→ **Exercise goal**:
Recast every line of the listing below as a numbered list, dropping any blank lines.

— START Records —

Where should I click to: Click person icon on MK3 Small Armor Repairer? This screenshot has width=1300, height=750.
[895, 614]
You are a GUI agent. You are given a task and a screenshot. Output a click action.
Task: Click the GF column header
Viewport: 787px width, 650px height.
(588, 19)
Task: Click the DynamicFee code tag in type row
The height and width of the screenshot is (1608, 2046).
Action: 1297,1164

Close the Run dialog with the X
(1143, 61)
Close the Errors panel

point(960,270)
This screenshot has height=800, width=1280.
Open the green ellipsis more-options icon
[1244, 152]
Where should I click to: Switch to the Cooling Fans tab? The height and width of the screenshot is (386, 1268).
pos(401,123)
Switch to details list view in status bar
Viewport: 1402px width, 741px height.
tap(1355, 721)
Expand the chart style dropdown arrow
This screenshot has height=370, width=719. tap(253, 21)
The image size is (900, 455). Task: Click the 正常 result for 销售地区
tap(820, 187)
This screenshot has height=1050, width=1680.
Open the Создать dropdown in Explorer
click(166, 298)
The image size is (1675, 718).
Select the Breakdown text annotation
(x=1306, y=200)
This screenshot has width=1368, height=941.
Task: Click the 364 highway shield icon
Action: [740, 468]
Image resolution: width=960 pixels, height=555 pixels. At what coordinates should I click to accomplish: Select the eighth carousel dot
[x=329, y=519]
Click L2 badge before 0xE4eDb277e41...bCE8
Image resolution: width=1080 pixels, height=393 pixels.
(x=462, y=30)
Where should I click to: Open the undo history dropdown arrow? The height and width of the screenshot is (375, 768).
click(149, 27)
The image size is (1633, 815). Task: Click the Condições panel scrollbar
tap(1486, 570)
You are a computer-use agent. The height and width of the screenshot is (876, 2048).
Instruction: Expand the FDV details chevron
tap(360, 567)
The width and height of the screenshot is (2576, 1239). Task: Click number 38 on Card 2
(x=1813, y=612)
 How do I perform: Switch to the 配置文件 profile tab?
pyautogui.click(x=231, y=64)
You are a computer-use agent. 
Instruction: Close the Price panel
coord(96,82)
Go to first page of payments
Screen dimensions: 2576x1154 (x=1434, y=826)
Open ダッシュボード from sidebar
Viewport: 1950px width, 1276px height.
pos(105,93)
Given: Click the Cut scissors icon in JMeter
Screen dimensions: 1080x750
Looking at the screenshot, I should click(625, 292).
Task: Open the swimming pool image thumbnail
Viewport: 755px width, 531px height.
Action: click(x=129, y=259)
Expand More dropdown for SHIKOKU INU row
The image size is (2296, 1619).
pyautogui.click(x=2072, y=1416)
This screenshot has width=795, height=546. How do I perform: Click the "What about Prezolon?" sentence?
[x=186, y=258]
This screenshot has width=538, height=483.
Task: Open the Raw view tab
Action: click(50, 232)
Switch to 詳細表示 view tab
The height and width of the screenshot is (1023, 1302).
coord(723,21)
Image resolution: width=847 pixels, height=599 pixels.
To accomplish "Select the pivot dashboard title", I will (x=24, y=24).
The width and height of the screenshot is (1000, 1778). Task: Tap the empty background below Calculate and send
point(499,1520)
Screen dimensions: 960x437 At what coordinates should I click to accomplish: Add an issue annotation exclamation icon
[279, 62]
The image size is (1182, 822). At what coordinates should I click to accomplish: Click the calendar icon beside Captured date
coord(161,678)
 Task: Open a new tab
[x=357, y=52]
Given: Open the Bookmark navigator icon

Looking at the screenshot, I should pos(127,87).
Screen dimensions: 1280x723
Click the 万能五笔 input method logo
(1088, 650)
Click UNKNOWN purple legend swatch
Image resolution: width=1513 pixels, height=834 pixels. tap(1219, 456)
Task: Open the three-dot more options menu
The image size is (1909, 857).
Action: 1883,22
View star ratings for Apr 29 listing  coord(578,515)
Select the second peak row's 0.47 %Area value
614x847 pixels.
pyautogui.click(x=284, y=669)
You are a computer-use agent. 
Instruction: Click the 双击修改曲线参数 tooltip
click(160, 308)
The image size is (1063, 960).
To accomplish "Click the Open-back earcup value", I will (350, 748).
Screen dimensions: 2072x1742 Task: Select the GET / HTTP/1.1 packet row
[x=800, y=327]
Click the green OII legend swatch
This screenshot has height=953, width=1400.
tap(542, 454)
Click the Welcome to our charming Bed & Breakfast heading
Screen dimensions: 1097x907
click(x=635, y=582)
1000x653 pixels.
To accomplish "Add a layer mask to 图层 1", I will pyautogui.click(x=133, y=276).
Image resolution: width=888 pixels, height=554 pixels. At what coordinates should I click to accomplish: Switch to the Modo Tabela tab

— END Records —

→ **Correct output**:
1. Where should I click to: Click person icon on MK3 Small Armor Repairer? This screenshot has width=1300, height=750.
2. [895, 614]
3. You are a GUI agent. You are given a task and a screenshot. Output a click action.
4. Task: Click the GF column header
5. Viewport: 787px width, 650px height.
6. (588, 19)
7. Task: Click the DynamicFee code tag in type row
8. The height and width of the screenshot is (1608, 2046).
9. Action: 1297,1164
10. Close the Run dialog with the X
11. (1143, 61)
12. Close the Errors panel
13. point(960,270)
14. This screenshot has height=800, width=1280.
15. Open the green ellipsis more-options icon
16. [1244, 152]
17. Where should I click to: Switch to the Cooling Fans tab? The height and width of the screenshot is (386, 1268).
18. pos(401,123)
19. Switch to details list view in status bar
20. Viewport: 1402px width, 741px height.
21. tap(1355, 721)
22. Expand the chart style dropdown arrow
23. This screenshot has height=370, width=719. tap(253, 21)
24. The image size is (900, 455). Task: Click the 正常 result for 销售地区
25. tap(820, 187)
26. This screenshot has height=1050, width=1680.
27. Open the Создать dropdown in Explorer
28. click(166, 298)
29. The image size is (1675, 718).
30. Select the Breakdown text annotation
31. (x=1306, y=200)
32. This screenshot has width=1368, height=941.
33. Task: Click the 364 highway shield icon
34. Action: [740, 468]
35. Image resolution: width=960 pixels, height=555 pixels. At what coordinates should I click to accomplish: Select the eighth carousel dot
36. [x=329, y=519]
37. Click L2 badge before 0xE4eDb277e41...bCE8
38. Image resolution: width=1080 pixels, height=393 pixels.
39. (x=462, y=30)
40. Where should I click to: Open the undo history dropdown arrow? The height and width of the screenshot is (375, 768).
41. click(149, 27)
42. The image size is (1633, 815). Task: Click the Condições panel scrollbar
43. tap(1486, 570)
44. You are a computer-use agent. The height and width of the screenshot is (876, 2048).
45. Instruction: Expand the FDV details chevron
46. tap(360, 567)
47. The width and height of the screenshot is (2576, 1239). Task: Click number 38 on Card 2
48. (x=1813, y=612)
49.  How do I perform: Switch to the 配置文件 profile tab?
50. pyautogui.click(x=231, y=64)
51. You are a computer-use agent. 
52. Instruction: Close the Price panel
53. coord(96,82)
54. Go to first page of payments
55. Screen dimensions: 2576x1154 (x=1434, y=826)
56. Open ダッシュボード from sidebar
57. Viewport: 1950px width, 1276px height.
58. pos(105,93)
59. Given: Click the Cut scissors icon in JMeter
60. Screen dimensions: 1080x750
61. Looking at the screenshot, I should click(625, 292).
62. Task: Open the swimming pool image thumbnail
63. Viewport: 755px width, 531px height.
64. Action: click(x=129, y=259)
65. Expand More dropdown for SHIKOKU INU row
66. The image size is (2296, 1619).
67. pyautogui.click(x=2072, y=1416)
68. This screenshot has width=795, height=546. How do I perform: Click the "What about Prezolon?" sentence?
69. [x=186, y=258]
70. This screenshot has width=538, height=483.
71. Task: Open the Raw view tab
72. Action: click(50, 232)
73. Switch to 詳細表示 view tab
74. The height and width of the screenshot is (1023, 1302).
75. coord(723,21)
76. Image resolution: width=847 pixels, height=599 pixels.
77. To accomplish "Select the pivot dashboard title", I will (x=24, y=24).
78. The width and height of the screenshot is (1000, 1778). Task: Tap the empty background below Calculate and send
79. point(499,1520)
80. Screen dimensions: 960x437 At what coordinates should I click to accomplish: Add an issue annotation exclamation icon
81. [279, 62]
82. The image size is (1182, 822). At what coordinates should I click to accomplish: Click the calendar icon beside Captured date
83. coord(161,678)
84.  Task: Open a new tab
85. [x=357, y=52]
86. Given: Open the Bookmark navigator icon
87. Looking at the screenshot, I should pos(127,87).
88. Screen dimensions: 1280x723
89. Click the 万能五笔 input method logo
90. (1088, 650)
91. Click UNKNOWN purple legend swatch
92. Image resolution: width=1513 pixels, height=834 pixels. tap(1219, 456)
93. Task: Open the three-dot more options menu
94. The image size is (1909, 857).
95. Action: 1883,22
96. View star ratings for Apr 29 listing  coord(578,515)
97. Select the second peak row's 0.47 %Area value
98. 614x847 pixels.
99. pyautogui.click(x=284, y=669)
100. You are a computer-use agent. 
101. Instruction: Click the 双击修改曲线参数 tooltip
102. click(160, 308)
103. The image size is (1063, 960).
104. To accomplish "Click the Open-back earcup value", I will (350, 748).
105. Screen dimensions: 2072x1742 Task: Select the GET / HTTP/1.1 packet row
106. [x=800, y=327]
107. Click the green OII legend swatch
108. This screenshot has height=953, width=1400.
109. tap(542, 454)
110. Click the Welcome to our charming Bed & Breakfast heading
111. Screen dimensions: 1097x907
112. click(x=635, y=582)
113. 1000x653 pixels.
114. To accomplish "Add a layer mask to 图层 1", I will pyautogui.click(x=133, y=276).
115. Image resolution: width=888 pixels, height=554 pixels. At what coordinates should I click to accomplish: Switch to the Modo Tabela tab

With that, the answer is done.